*Stated problem*. Copy the listing below exactly, from its first line through the line that contains "[x=379, y=241]", and include both of those lines.

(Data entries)
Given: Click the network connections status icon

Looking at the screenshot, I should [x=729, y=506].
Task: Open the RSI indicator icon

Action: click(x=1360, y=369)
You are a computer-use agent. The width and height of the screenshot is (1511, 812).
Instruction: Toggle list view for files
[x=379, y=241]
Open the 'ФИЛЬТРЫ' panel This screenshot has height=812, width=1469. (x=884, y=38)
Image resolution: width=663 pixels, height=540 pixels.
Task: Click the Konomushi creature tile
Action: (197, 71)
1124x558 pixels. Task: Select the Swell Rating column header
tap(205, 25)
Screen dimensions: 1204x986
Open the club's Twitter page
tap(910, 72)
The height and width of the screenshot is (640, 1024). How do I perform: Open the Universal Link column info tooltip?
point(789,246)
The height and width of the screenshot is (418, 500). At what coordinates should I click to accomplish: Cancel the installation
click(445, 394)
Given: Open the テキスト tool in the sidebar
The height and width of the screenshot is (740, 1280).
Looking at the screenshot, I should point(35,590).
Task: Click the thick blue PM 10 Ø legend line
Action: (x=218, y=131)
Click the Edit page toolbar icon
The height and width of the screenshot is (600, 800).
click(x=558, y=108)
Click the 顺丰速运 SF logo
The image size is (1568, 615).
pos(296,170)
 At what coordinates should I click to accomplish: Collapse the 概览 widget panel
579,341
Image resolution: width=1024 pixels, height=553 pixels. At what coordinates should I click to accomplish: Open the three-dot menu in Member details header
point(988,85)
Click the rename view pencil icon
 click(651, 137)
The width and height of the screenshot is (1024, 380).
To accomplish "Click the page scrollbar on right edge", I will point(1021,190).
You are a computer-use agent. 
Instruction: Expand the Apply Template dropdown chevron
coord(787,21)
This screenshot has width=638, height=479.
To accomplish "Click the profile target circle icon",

*Solution*.
Given: Click the network connections status icon

Looking at the screenshot, I should [x=729, y=506].
Task: Open the RSI indicator icon

Action: click(x=1360, y=369)
You are a computer-use agent. The width and height of the screenshot is (1511, 812).
Instruction: Toggle list view for files
[x=379, y=241]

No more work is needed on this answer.